> What the exercise asks:
Translate this sentence from the forum thread on Galaxy custom genome builds into Spanish: "You can delete the one you have now (to avoid mixups later)."

> Provided passage:
----------

Thanks! :slight_smile:

Thanks so much!!!

I think I had done most of that. I created a custom genome build database within the “user → custom build” options. I gave it the name I got from UCSC and assigned it a key based on the version build of that genome like this:

Name Key Number of chroms/contigs
GCF_023699985.2 WhiteTailDeer_v1.2 718

I was able to assign this build database to my data files, which now all report their database is “WhiteTailDeer_v1.2”. But again, when I click on the little “graph icon” for each data file, I’m still only given the IGV option not the UCSC option.

Hi @GalaxyFrog

Thanks for explaining more and I think I spot the problem!

For the “database” key (in Galaxy), you will want to use the value UCSC terms the dbkey.

For this genome assembly, that term will be: GCF_023699985.2

Please try going into the custom genome creation page and recreate the Key this way, then assign it to your datasets. In short, try swapping the values you have now when you recreate it. You can delete the one you have now (to avoid mixups later).

----------

> Data for review:

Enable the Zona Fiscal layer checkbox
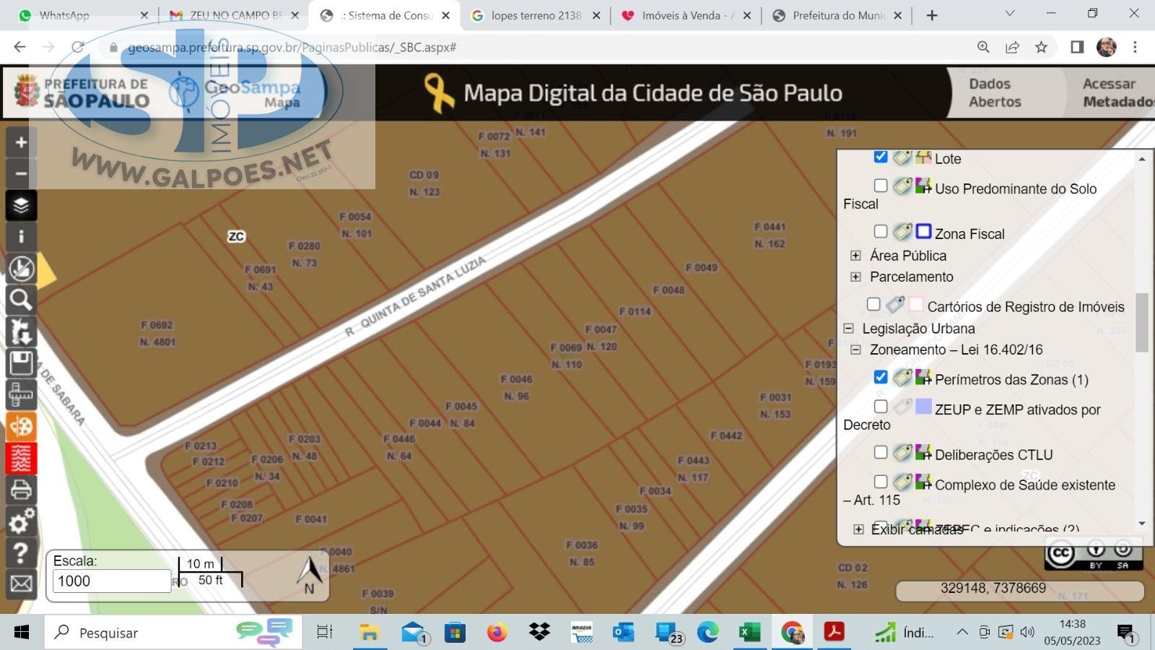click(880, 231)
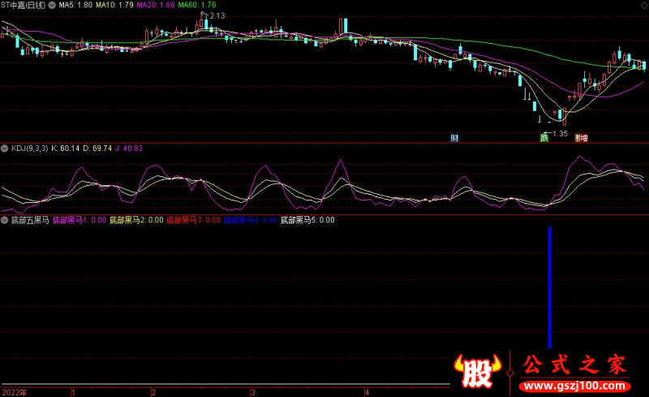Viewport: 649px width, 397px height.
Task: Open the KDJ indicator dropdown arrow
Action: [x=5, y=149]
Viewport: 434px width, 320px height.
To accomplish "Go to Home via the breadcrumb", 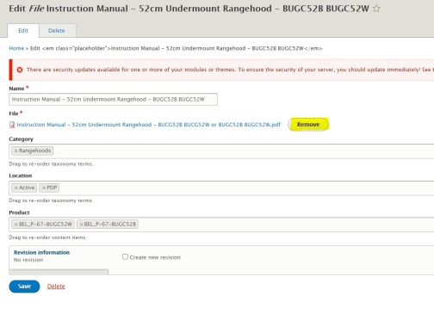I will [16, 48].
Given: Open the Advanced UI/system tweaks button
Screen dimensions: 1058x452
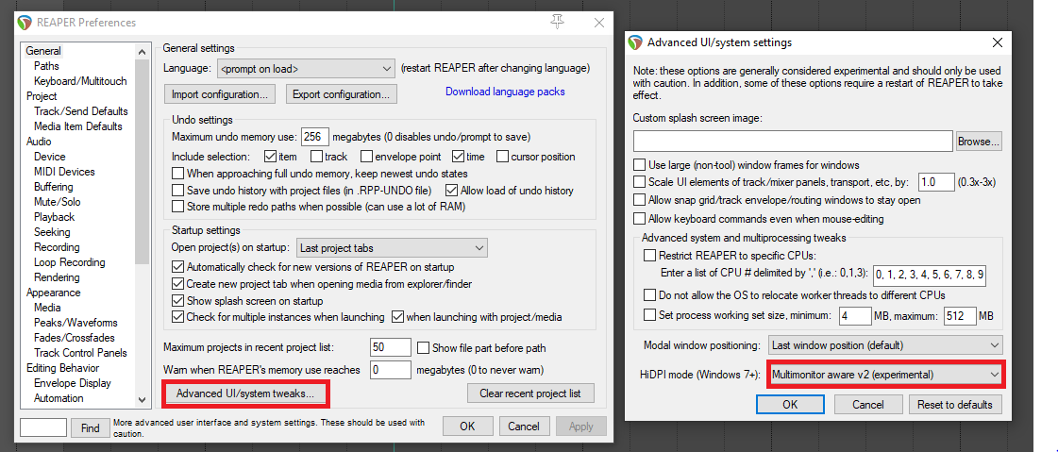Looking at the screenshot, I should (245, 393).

----------

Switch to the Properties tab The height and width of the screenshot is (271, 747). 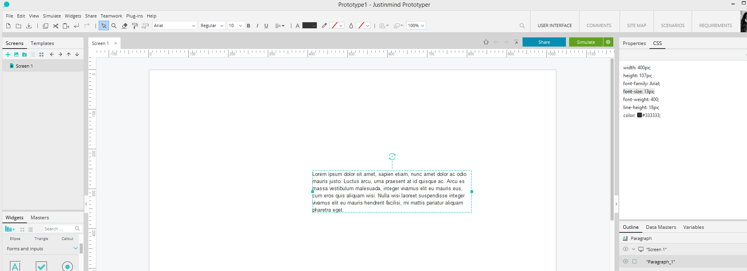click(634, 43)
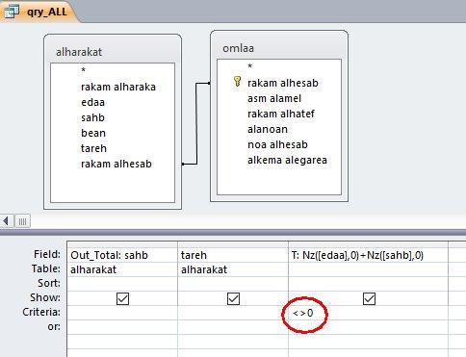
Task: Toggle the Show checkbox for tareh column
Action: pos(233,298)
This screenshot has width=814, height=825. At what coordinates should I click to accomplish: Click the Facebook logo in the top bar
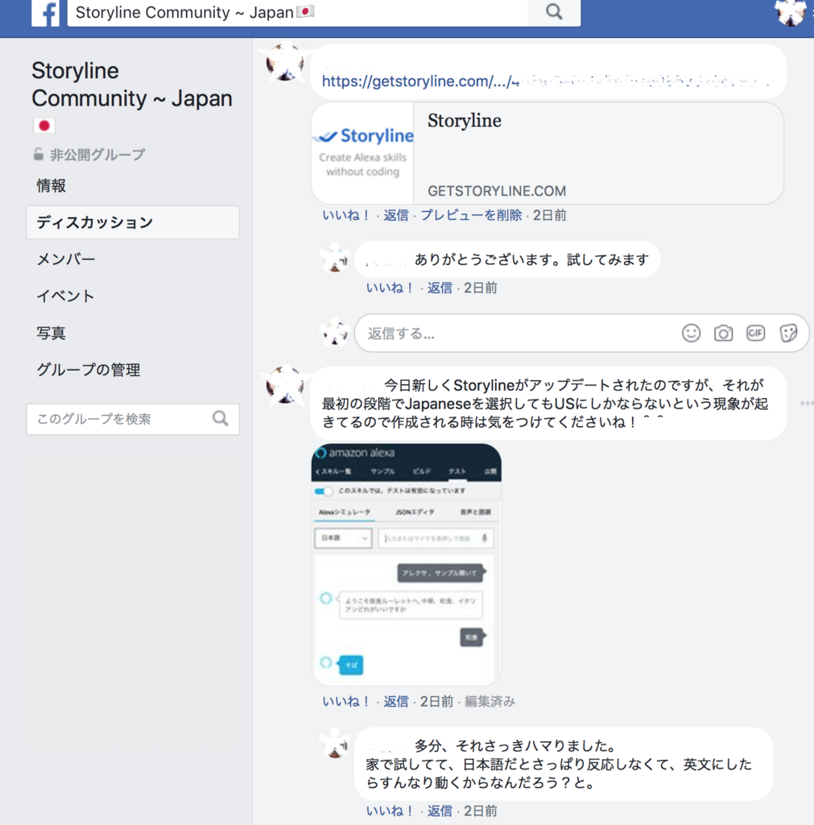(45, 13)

----------

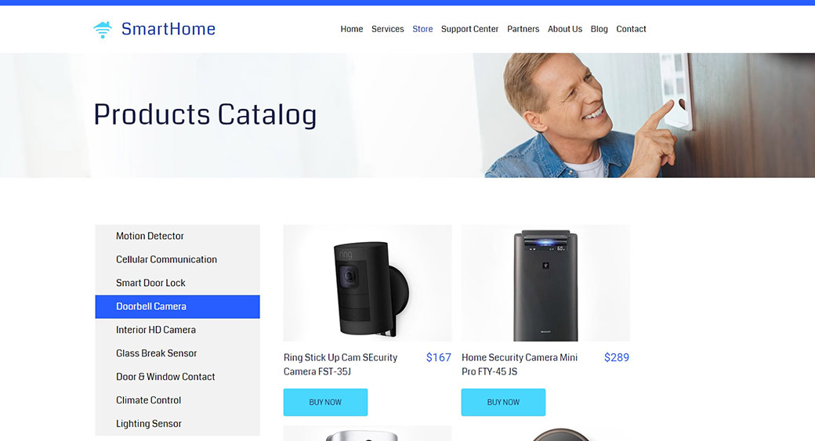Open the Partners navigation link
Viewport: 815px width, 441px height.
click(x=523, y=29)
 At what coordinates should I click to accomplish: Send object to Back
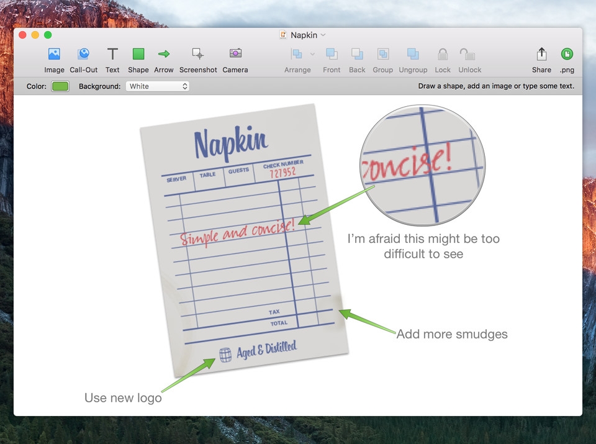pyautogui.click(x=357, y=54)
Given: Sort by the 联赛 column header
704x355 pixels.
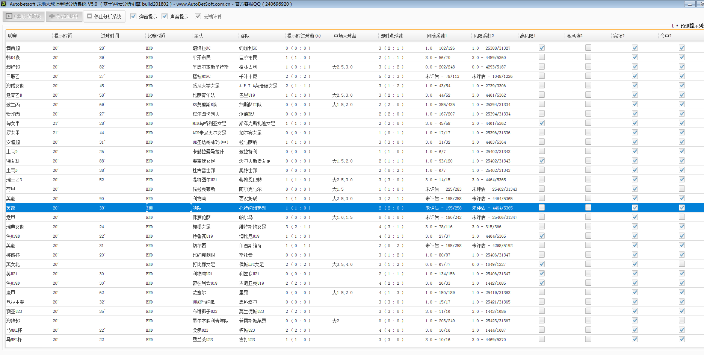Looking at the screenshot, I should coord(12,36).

----------

> Task response:
Puedes eliminar el que tienes ahora (para evitar confusiones más adelante).